Task details: Each entry should be restated word for word, with all pictures left out.

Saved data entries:
-- Opening Marker --
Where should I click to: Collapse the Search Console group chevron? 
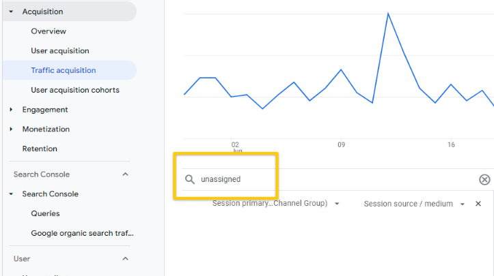[126, 174]
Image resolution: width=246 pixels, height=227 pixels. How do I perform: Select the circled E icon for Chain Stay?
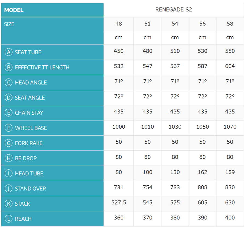(x=9, y=113)
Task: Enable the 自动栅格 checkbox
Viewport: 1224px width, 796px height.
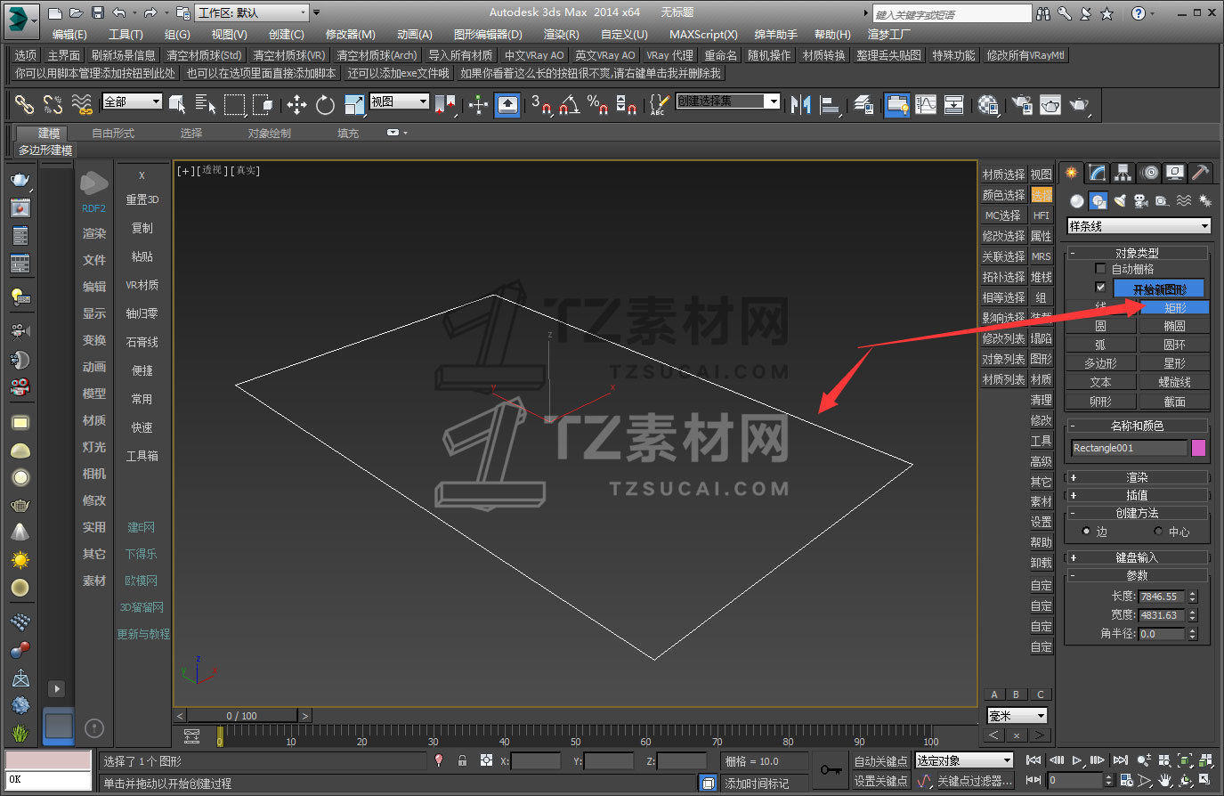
-- Closing Marker --
Result below:
Where should I click to: Collapse the Search Console group chevron? 
[126, 174]
Image resolution: width=246 pixels, height=227 pixels. How do I perform: Select the circled E icon for Chain Stay?
(x=9, y=113)
Task: Enable the 自动栅格 checkbox
Viewport: 1224px width, 796px height.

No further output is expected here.